Laws Ease Physician Assistant Countersignature Rules

Read PAMED’s regulatory analysis, which outlines changes to the new law, what physicians need to know, and includes questions and answers.

Two laws, which went into effect Jan. 26, 2014, allow a physician the option of relaxing current physician assistant (PA) countersignature requirements.

The passage of these bills is a great example of how physician-led, team-based health care can be streamlined, increasing productivity and access to care, while at the same time preserving patient safety.

Act 100 and Act 101 permit a physician, if he or she chooses and believes it is safe, to ease the current requirement that he or she countersign 100 percent of all patient records completed by a PA once certain criteria are met.

Physicians will still be required to countersign 100 percent of a PA’s patient records within 10 days:

  • During the first 12 months the PA is practicing post-graduation and licensure, and when the PA is practicing in a new specialty
  • During the first six months the PA is practicing in the same specialty under the supervision of a physician, unless the PA has multiple approved physicians (physicians approved to reduce the number of charts they must countersign with the appropriate medical board) and the PA has practiced under the supervision of at least one of those approved physicians for at least six months.

Once those periods are over, physicians can choose to reduce, but not eliminate, the number of records completed by a PA that they must countersign by submitting a written agreement to either the State Board of Medicine (for MDs, per Act 100) or the State Board of Osteopathic Medicine (for DOs, per Act 101) for approval.

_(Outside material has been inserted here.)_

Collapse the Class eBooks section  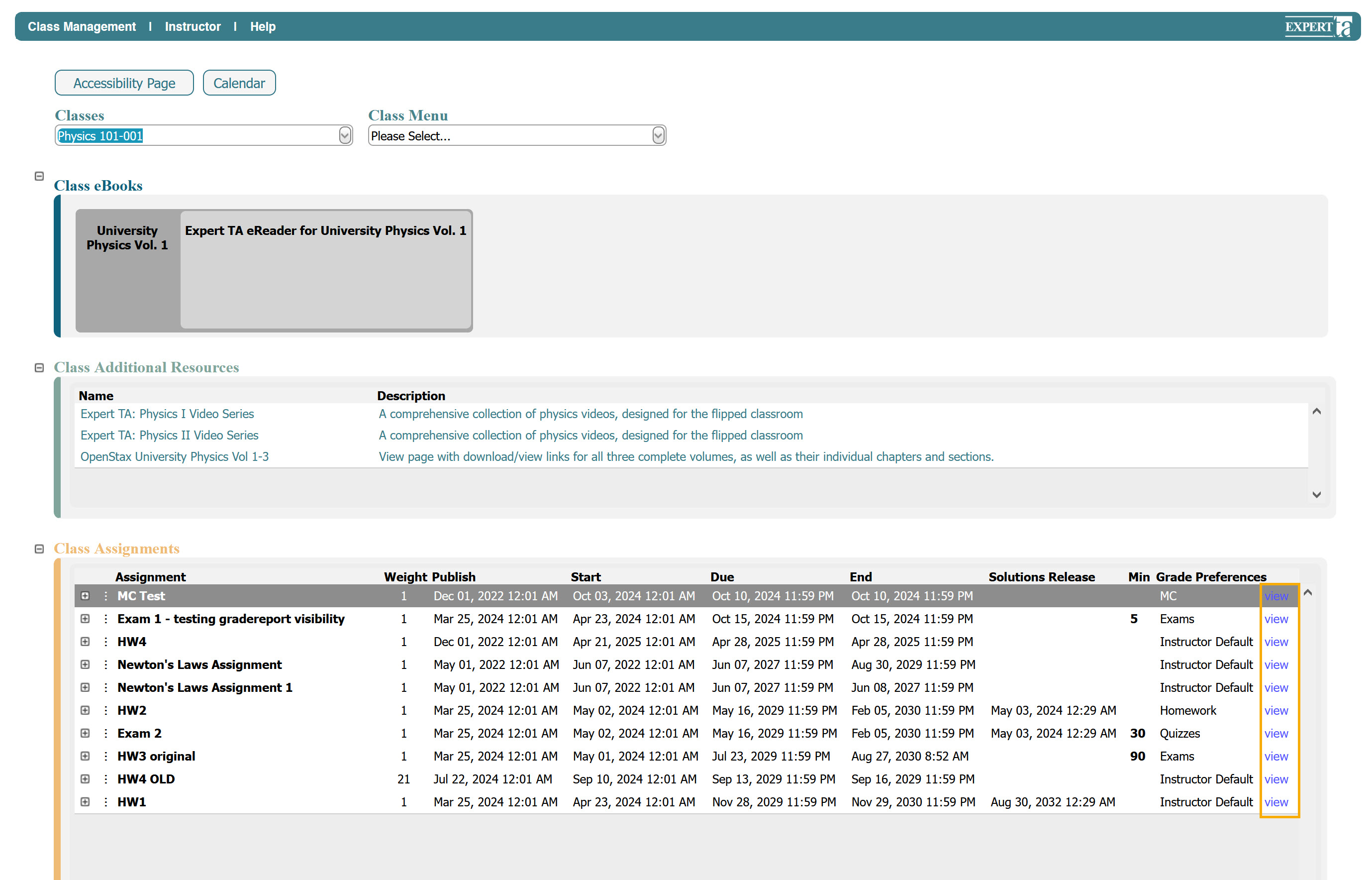[39, 176]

In order to obtain Board approval, the written agreement must require physicians to personally review a selected number of patient records completed by the PA on a regular basis. The records to be reviewed are determined by written criteria set by the physician and PA in the agreement and must include enough to assure adequate review of the PA’s scope of practice.

Recognizing the essential role of advanced practice providers on the health care team, PAMED previously worked with the Pennsylvania Society of Physician Assistants to reach an agreement on language included in this new law.

The new laws, which were signed into law by Gov. Tom Corbett on Nov. 27, 2013, will ease the administrative burden on physicians where appropriate, while still requiring sufficient oversight to assure patient safety.